Analytical Instrumentation, Methods & Materials
ENERGY HARVESTING MULTISENSOR WILDFIRE MONITORING SYSTEM
Inventors: Umit Ogras, Yigit Tuncel, Toygun Basaklar
Wildfires occur naturally in many ecosystems worldwide; however, the frequency of wildfires has increased in recent years. The United States National Interagency Fire Center reports that the total burned area has doubled in the last 20 years. Devastating wildfires have far-reaching ecological, social, and economic impacts, such as the loss of human lives, homes, property, and infrastructure, as well as adverse effects on animal health and air quality. Electric power infrastructure is particularly important in the context of wildfires because such systems can both initiate and be disabled by wildfires.
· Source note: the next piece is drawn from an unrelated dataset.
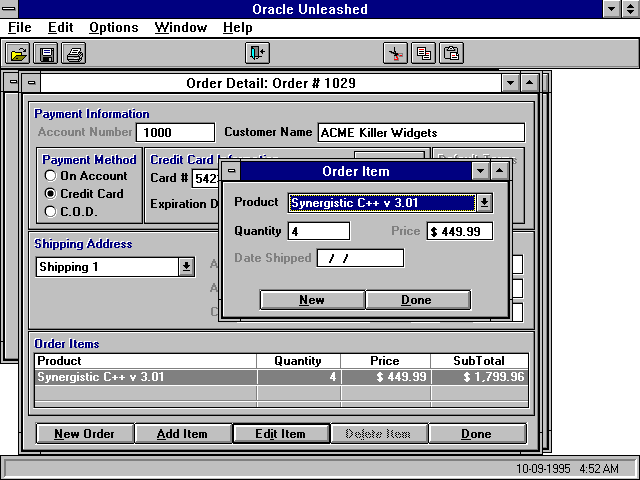Click the Quantity input field
This screenshot has height=480, width=640.
[318, 231]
UW-Madison researchers have developed a system for remote monitoring for wildfires that dynamically schedules sensor acquisition times to co-optimize sensor accuracy and energy storage. This complex tradeoff is handled by a machine learning algorithm trained over long event times punctuated by rare wildfires as would occur in practice. In one embodiment, the machine learning algorithm uses reinforcement learning resulting in a lightweight optimizer consistent with energy and hardware limited remote devices. A power management circuit operates to read the environmental parameters and monitor energy in the energy store to schedule the power consumption of each sensor from the energy store according to a schedule provided by a model trained with a training set of environmental parameters of wildfires and harvestable power over multiple predefined episodes.